### [DIRECTIONS]
In the article on Singapore's central bank and crypto, how much did the latest crash wipe out of the market globally? Please answer in a few words.

### [EXCERPT TO READ]
━━━━━━━━━━

Singapore’s Central Bank Slams Crypto Trading, Talks Up Digital-Asset Opportunities


Singapore’s top financial regulator said cryptocurrencies are “highly hazardous” to many investors, but made clear the city-state still wants to develop and actively promote a digital-asset ecosystem.

Ravi Menon,

the managing director of the Monetary Authority of Singapore, the country’s central bank, on Monday criticized the trading of cryptocurrencies by individual investors. He said cryptocurrencies lacked the fundamental qualities of money and offered no uses outside a blockchain network—except for speculation.

“Cryptocurrencies have taken (on) a life of their own outside of the distributed ledger, and this is the source of the crypto world’s problems,” he said. He described their only useful function as rewarding those helping to validate and maintain a record of transactions on a blockchain.

Singapore has previously invited crypto trading platforms, brokers and lenders to apply for licenses in the country. But it has recently grappled with how to protect its reputation in the wake of the collapses of multiple crypto players that were based in the city-state.

The latest crash caused a roughly $2 trillion wipeout in the market globally. The implosion of so-called algorithmic stablecoin TerraUSD and firms such as crypto hedge fund Three Arrows Capital has put a spotlight on Singapore. Terraform Labs Pte., the entity behind the stablecoin, was registered in Singapore and Three Arrows Capital was based there for years, although the former wasn’t licensed in the city and Three Arrows wasn’t regulated under the country’s Payment Services Act for digital-asset service providers. Zipmex, a crypto exchange, and Hodlnaut, a crypto lender, are both based in Singapore and ran into financial problems recently.

Mr. Menon acknowledged that the regulator’s messaging—wanting Singapore to become an innovative financial-technology hub while defending the city’s slow and stringent licensing process for crypto firms—has caused confusion.

The Southeast Asian financial hub wants to develop other aspects of blockchain technology and digital assets separate from cryptocurrencies, Mr. Menon said. He added that the most promising sources of new business for Singapore include speeding up cross-border payments and securities settlement.

Mr. Menon said he also saw potential for innovation in tokenization, the process of converting ownership rights into digital tokens. This could apply to financial assets like cash and bonds as well as intangible assets like carbon credits, he said.

The city-state banned advertising for crypto trading earlier this year, and the regulator said it is considering further measures to protect consumers, although it added that banning retail investing in crypto wasn’t likely to work due to its borderless nature. The regulator hasn’t said how it plans to address the recent failures of crypto firms that have set up shop in the city.

Industry players have said global cooperation is needed to develop better crypto regulations and prevent, or at least mitigate, future market meltdowns. Andy Meehan, chief compliance officer of Asia at Gemini Trust Co., said it isn’t enough if only a few jurisdictions work to strengthen regulation, because investors could use exchanges domiciled elsewhere that aren’t subject to the same rules and have no responsibility to their users.

Mr. Menon said the responsibility ultimately lies with people. “No amount of MAS regulation, global cooperation or industry safeguards will protect consumers from losses if their cryptocurrency holdings lose value,” he said.

━━━━━━━━━━

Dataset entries
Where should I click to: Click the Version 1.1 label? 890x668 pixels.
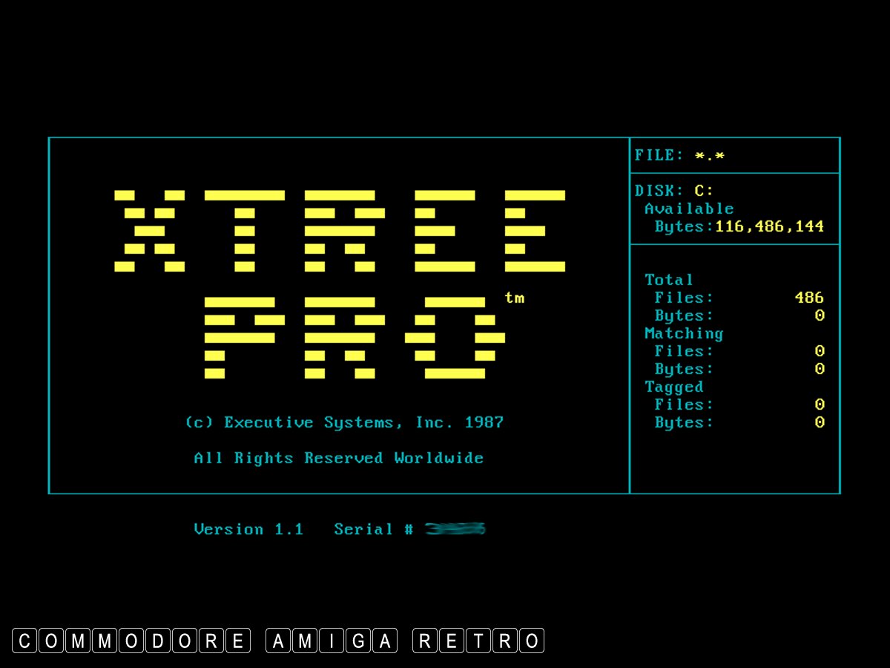(248, 529)
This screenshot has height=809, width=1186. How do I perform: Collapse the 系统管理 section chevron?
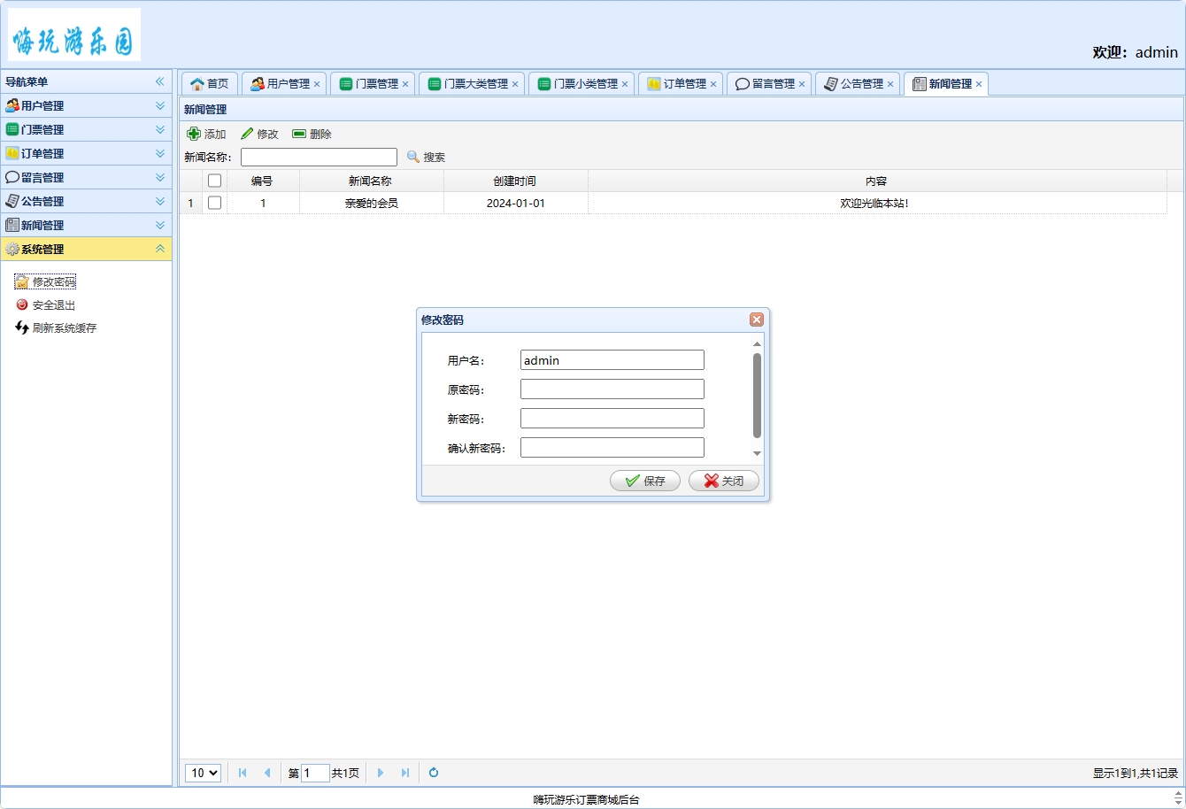click(x=160, y=249)
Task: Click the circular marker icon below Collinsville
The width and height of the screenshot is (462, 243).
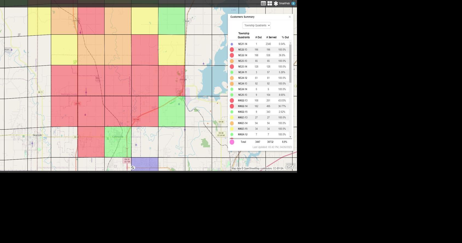Action: [133, 168]
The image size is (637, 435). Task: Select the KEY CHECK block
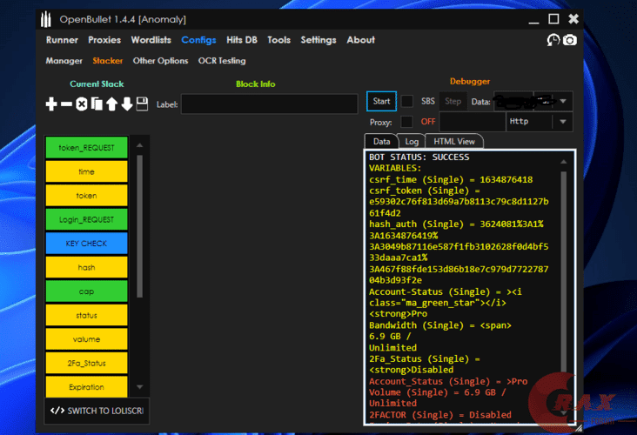pos(86,244)
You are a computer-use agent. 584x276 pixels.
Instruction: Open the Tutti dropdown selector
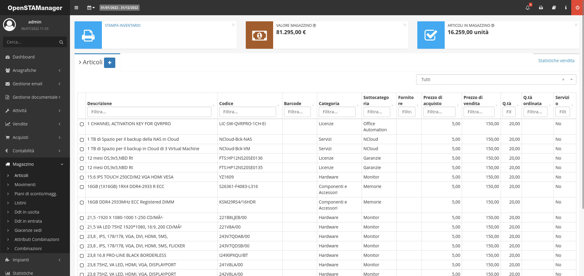(x=496, y=80)
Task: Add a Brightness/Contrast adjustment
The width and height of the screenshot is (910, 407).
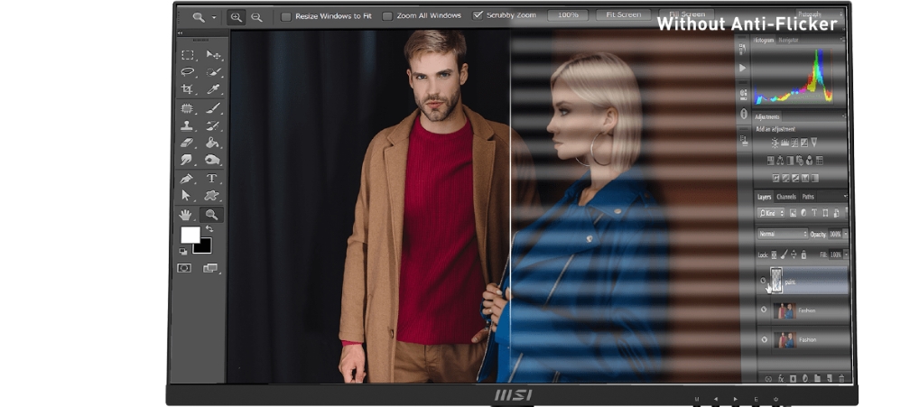Action: (775, 143)
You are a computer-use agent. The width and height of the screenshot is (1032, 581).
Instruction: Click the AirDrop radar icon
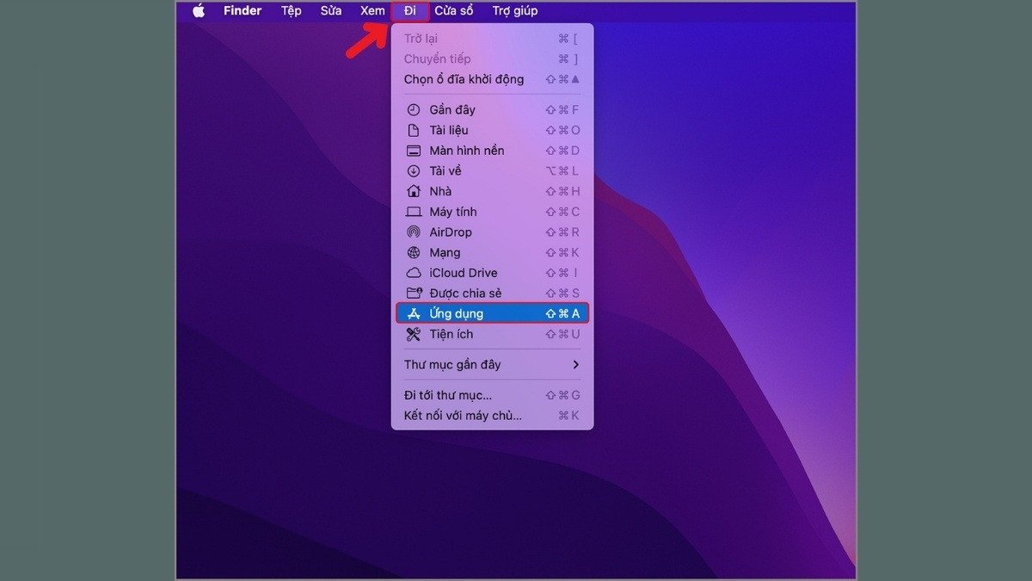(x=413, y=232)

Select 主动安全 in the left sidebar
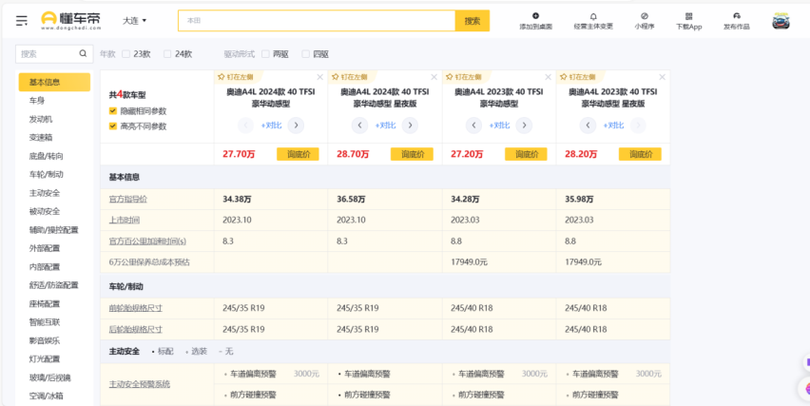point(44,193)
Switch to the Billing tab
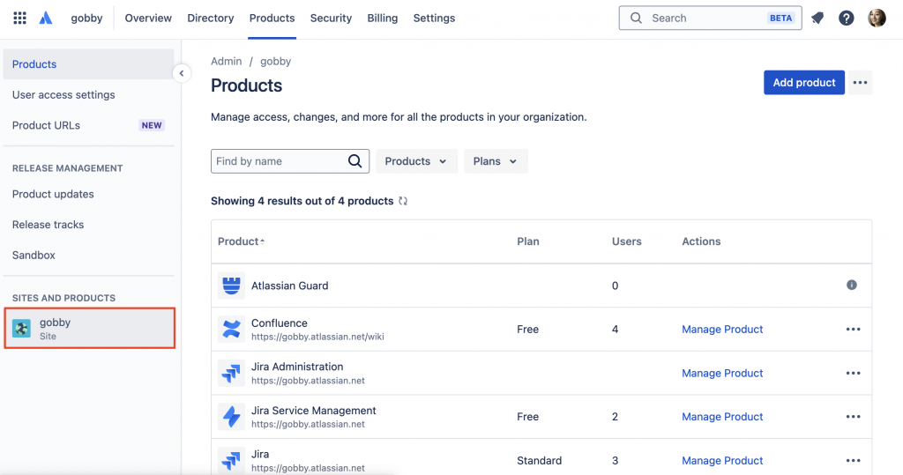The width and height of the screenshot is (903, 475). (x=382, y=18)
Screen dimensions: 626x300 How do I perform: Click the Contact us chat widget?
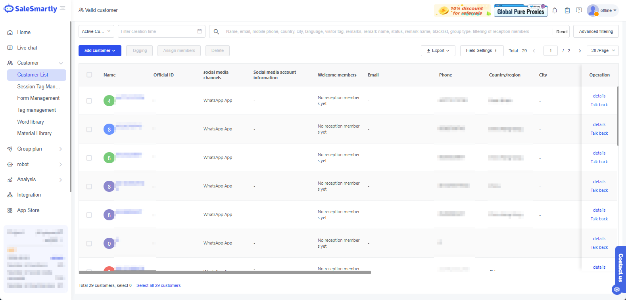click(x=620, y=269)
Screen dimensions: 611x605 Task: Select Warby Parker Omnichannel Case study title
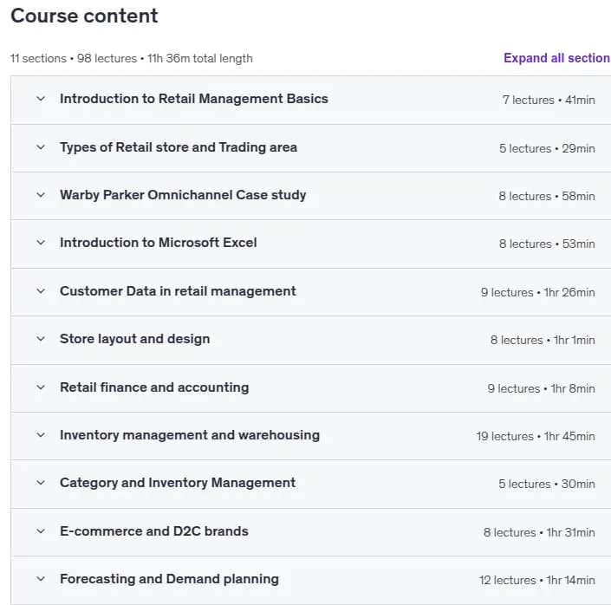pos(183,194)
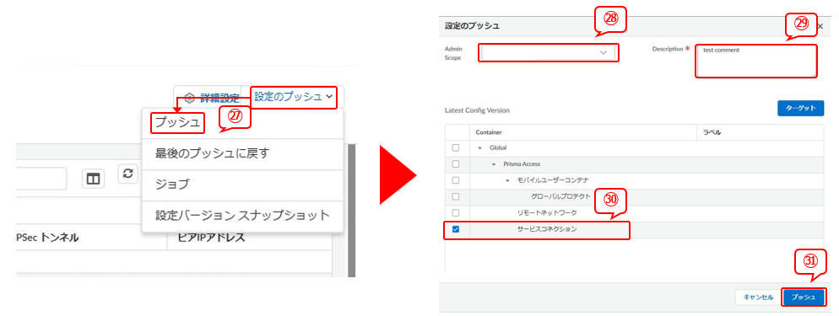Check the Global container checkbox
Viewport: 839px width, 316px height.
coord(456,147)
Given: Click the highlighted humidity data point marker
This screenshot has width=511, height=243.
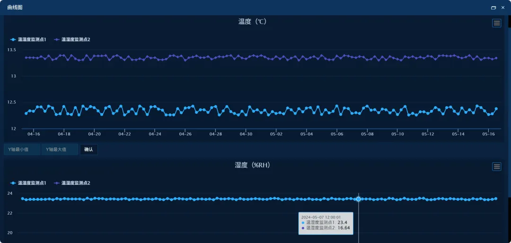Looking at the screenshot, I should tap(358, 199).
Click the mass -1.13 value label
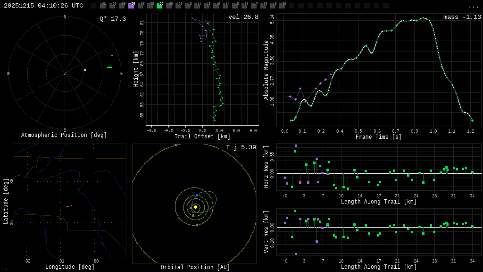This screenshot has width=483, height=272. pos(462,17)
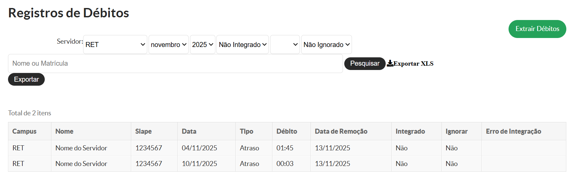
Task: Select the row with débito 00:03
Action: click(285, 164)
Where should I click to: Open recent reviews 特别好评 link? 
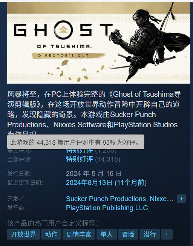(x=80, y=151)
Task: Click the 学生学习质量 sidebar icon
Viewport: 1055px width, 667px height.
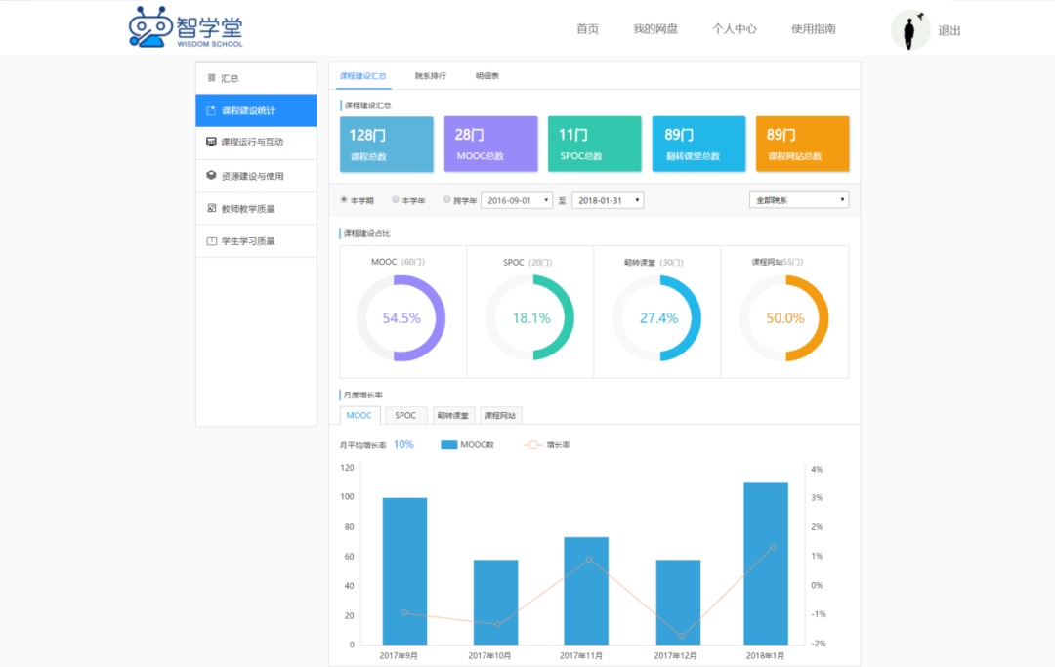Action: [211, 241]
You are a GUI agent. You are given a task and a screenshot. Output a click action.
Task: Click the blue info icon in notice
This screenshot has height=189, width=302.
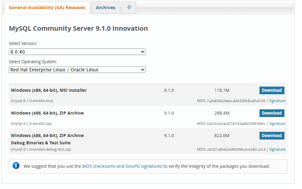[16, 166]
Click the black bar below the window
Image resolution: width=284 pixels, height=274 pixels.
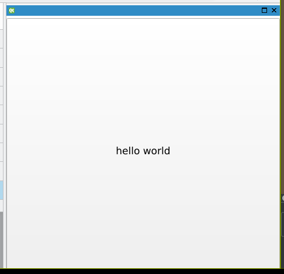(x=142, y=272)
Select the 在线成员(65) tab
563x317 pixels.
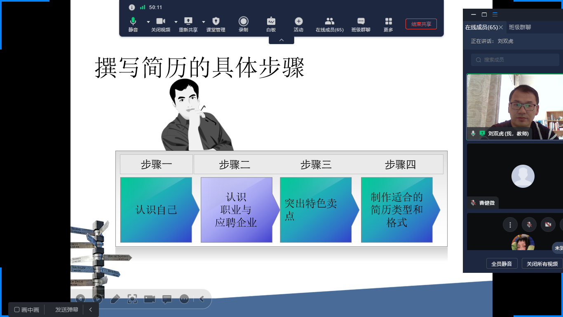click(x=481, y=27)
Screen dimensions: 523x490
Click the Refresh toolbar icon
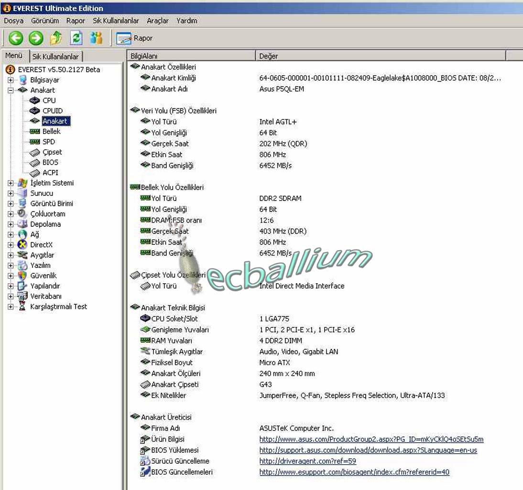(x=76, y=38)
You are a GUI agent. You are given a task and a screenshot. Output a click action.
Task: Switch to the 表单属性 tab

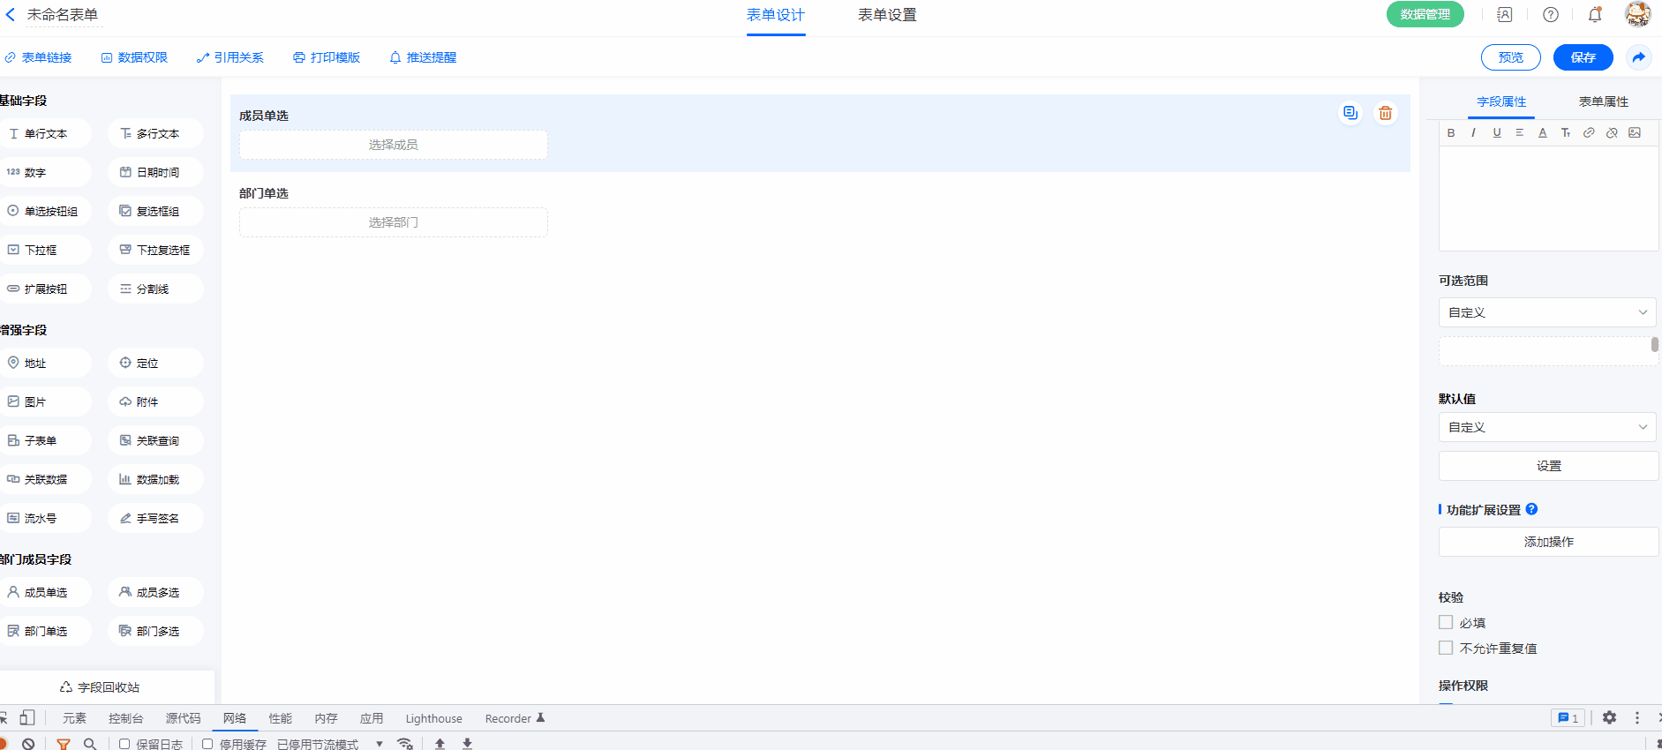pos(1603,102)
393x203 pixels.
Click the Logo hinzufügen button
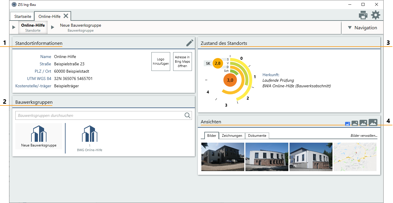160,62
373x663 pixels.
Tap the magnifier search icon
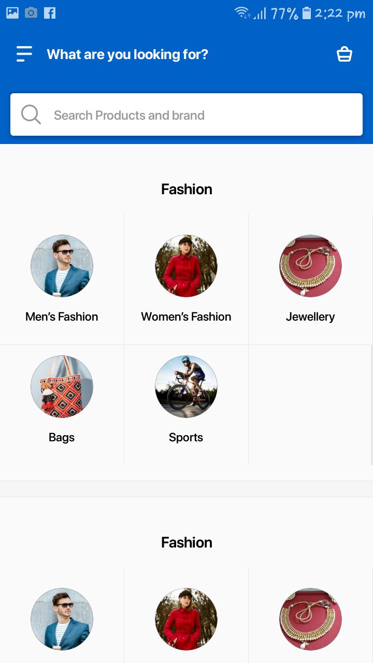(x=31, y=114)
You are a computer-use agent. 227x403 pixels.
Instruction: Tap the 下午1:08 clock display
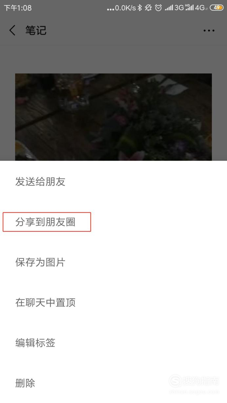tap(18, 8)
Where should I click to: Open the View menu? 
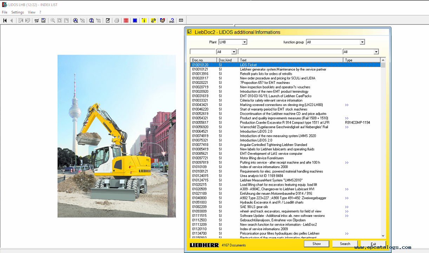(x=32, y=12)

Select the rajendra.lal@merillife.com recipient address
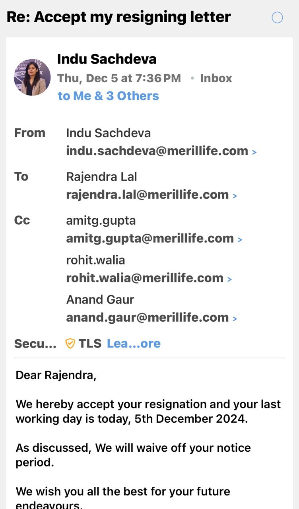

━━━━━━━━━━

### [SOLUTION TO THE PROBLEM]
Roughly $2 trillion.